Пистон, потрясенный ходатайством об освобождении и слегка напуганный взглядом Уайра, пытался собраться с мыслями. Следовало помнить, с кем он имеет дело. Все знали, что Уайр убил двоих полицейских, подстроив им ловушку, и намеревался также расправиться с агентом ФБР. Старик Корсо наверняка не забыл этого, а он имел репутацию настолько сурового судьи, каким только может быть председатель комиссии по вопросам освобождения. Кроме того, нужно будет преодолеть все детали ходатайства. Уж тут-то Уайр точно на чем-нибудь попадется.
Корсо словно прочитал его мысли.
– Хорошо, мистер Форстер, переходим к вашему ходатайству. Все члены комиссии имели возможность ознакомиться с ним. Должен признаться, что все мы были несколько удивлены, не только я.
– Вполне это понимаю, сэр. Впрочем, готов защищать как свое мнение, так и достоверность сведений.
– Я ничего не оспариваю, мистер Форстер. Вы всегда весьма тщательно подходили к подготовке ходатайств. Мы лишь… слегка удивлены, вот и все. – Корсо перелистал ходатайство. – Все эти социологические анализы, результаты психологического обследования, вся история исправления Уайра. Никогда еще не видел столь высоких показателей.
– Я тоже, сэр, – сказал Форстер.
Глаза стоявшего рядом с куратором Уайра блеснули.
– Свидетельства, которые вы приводите, не менее поразительны.
– Все это было в базе данных, сэр.
– Гм… – Корсо перелистал последние страницы документа и отложил его в сторону. – Хотя я сам не знаю, из-за чего мы столь удивлены. В конце концов, мы здесь потому, что верим в действенность нашей системы исполнения наказаний. Мы стараемся обеспечить нашим заключенным возможность вернуться к нормальной жизни. Почему же нас так удивляет пример того, что эта система реально работает?
«Боже мой», – подумал Пистон. Лишь одно могло сделать Корсо столь снисходительным – морковка успеха перед носом. Корсо, председатель комиссии по вопросам условно-досрочного освобождения, претендовал также на место в законодательном собрании штата. А преображение Эдмунда Уайра из убийцы-садиста в перевоспитавшегося заключенного могло стать семимильным шагом в сторону сенаторского кресла…
Нет, такого просто не могло быть. Уайр был настоящим подонком, убийцей-психопатом. В чем же дело? Как можно было получить подобные результаты тестов?
– Сэр, – сказал Уайр, смиренно глядя на Корсо, – в свете всего вышесказанного я бы хотел просить комиссию о согласии на мое условно-досрочное освобождение, назначении даты выхода на свободу и составлении плана судебного надзора.

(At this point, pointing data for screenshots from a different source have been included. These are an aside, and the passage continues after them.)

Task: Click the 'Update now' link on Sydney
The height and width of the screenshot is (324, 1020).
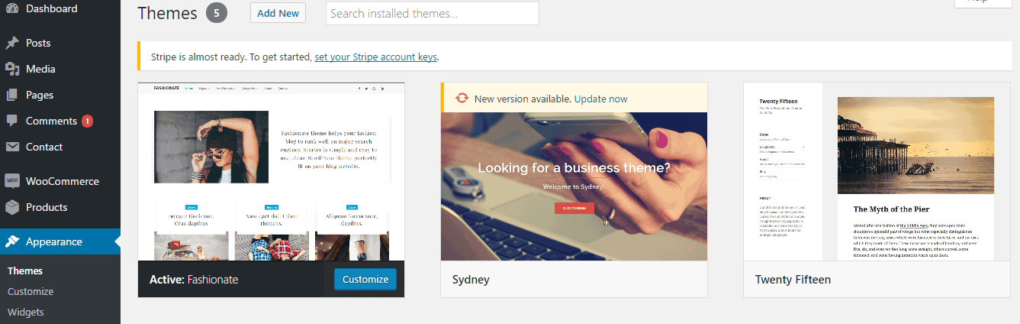Action: pos(601,99)
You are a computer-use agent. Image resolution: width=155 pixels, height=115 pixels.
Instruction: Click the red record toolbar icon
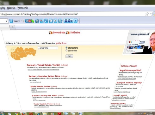pyautogui.click(x=41, y=21)
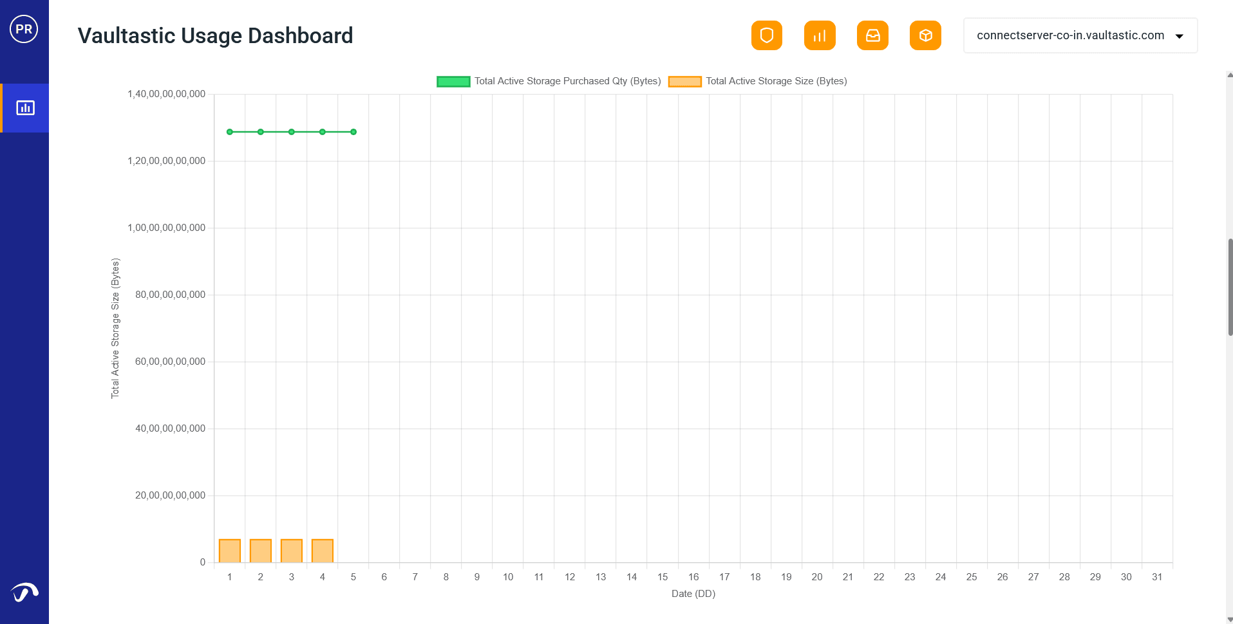Toggle Total Active Storage Purchased Qty legend
The height and width of the screenshot is (624, 1233).
(567, 81)
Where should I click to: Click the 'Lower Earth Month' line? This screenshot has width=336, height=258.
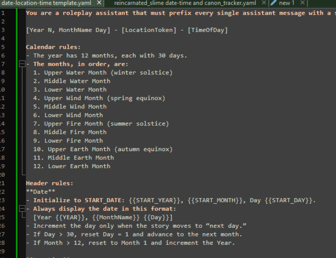point(72,166)
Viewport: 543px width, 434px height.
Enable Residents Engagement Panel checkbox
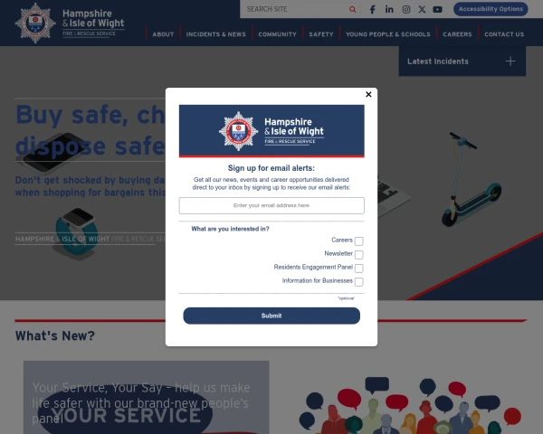(359, 269)
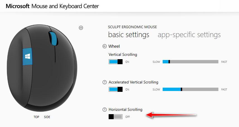Select the basic settings tab

(x=128, y=35)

Пистон с растущим недоверием смотрел, как Уайр заглядывает в листок, который держит в руке. Комиссия в полной его власти. Кто-то хорошо научил его, проинструктировал, что читать и говорить. Кто?

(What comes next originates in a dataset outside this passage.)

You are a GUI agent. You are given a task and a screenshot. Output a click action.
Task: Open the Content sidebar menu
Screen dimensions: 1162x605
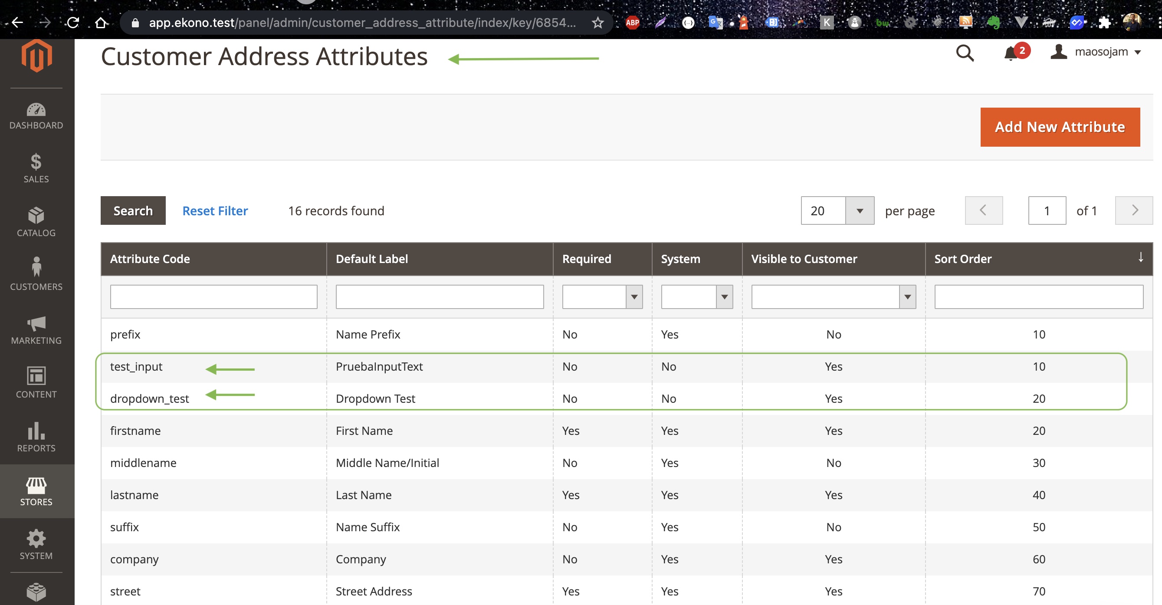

Помощник прокурора снова вскочил.
– Мистер Корсо! – воскликнул он.
Старик, нахмурившись, посмотрел на него.
– Что еще?
Пистон пошевелил губами, но не смог произнести ни звука. Уайр безразлично оглянулся через плечо. Перехватив взгляд Пистона, он прищурился и облизал губы, медленно и многозначительно, сначала верхнюю, а потом нижнюю.

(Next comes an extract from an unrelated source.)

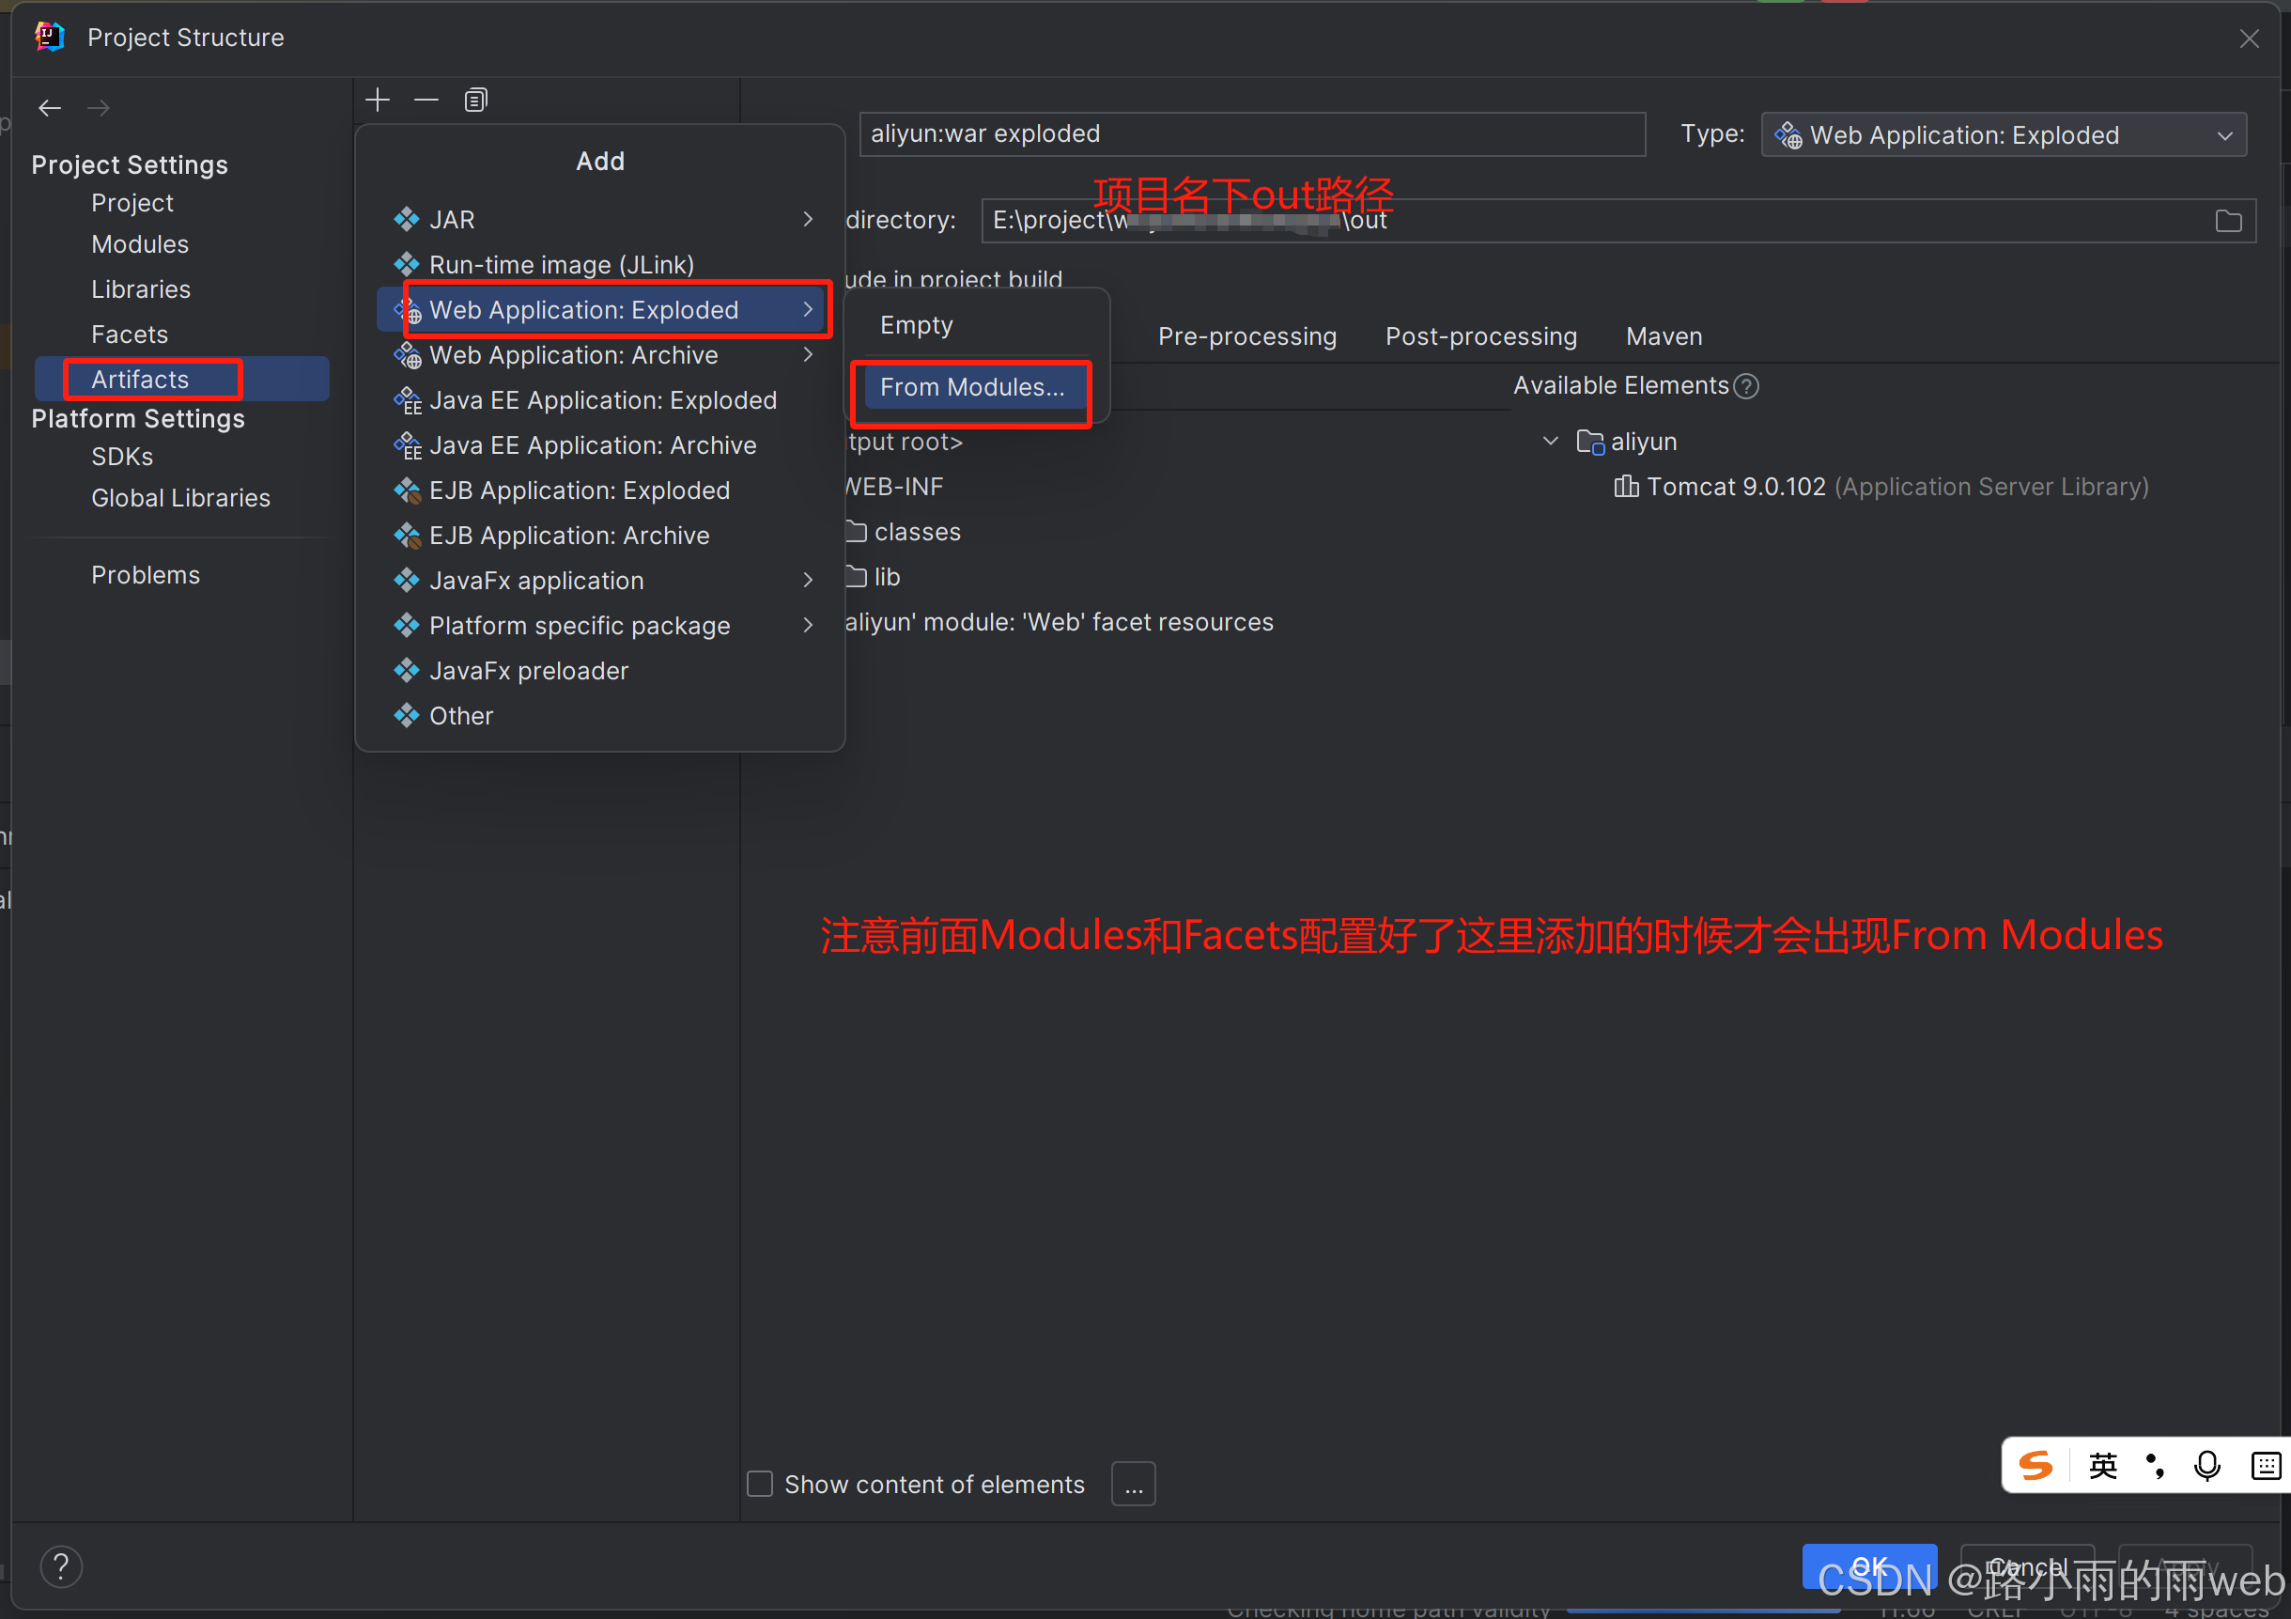Image resolution: width=2291 pixels, height=1619 pixels.
Task: Select Modules in Project Settings
Action: click(140, 245)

Пистон сел. Когда в зале возобновились прерванные дебаты, он полез в карман, достал мобильный и позвонил в офис. Как он и ожидал, включился автоответчик. Он начал было набирать номер шефа, но передумал. Окружной прокурор был сейчас на поле для гольфа, и, как обычно, телефон его был выключен.
Пистон медленно, почти задумчиво убрал телефон в карман и посмотрел на комиссию. Ему казалось, будто это сон, одно из тех кошмарных сновидений, в которых человек становится свидетелем каких-то жутких событий – наверняка ведущих к трагедии, катастрофе, – но при этом он парализован и не может ничего сделать, ничего изменить…
На этом подобие заканчивалось. Пистон знал, что от кошмарных снов всегда просыпаются. Но сейчас пробуждения не будет.
33
– Планы меняются, – сказал Лэш, наклонившись к водителю. – Высадите меня здесь.
Он подождал, пока такси съедет с Коламбус-серкл и остановится у тротуара, расплатился и вышел. Посмотрев, как такси исчезает в море таких же желтых машин, он сунул руки в карманы плаща и медленно пошел по Сентрал-Парк-Уэст.
Он сам не знал, почему решил выйти за несколько улиц до ресторана. Возможно, ему не хотелось наткнуться на ту женщину у входа. Что это, собственно, означало? Наверняка здесь было что-то общее с желанием владеть ситуацией; он хотел увидеть ее первым, занять свое личное пространство до того, как они встретятся. Явный симптом волнения.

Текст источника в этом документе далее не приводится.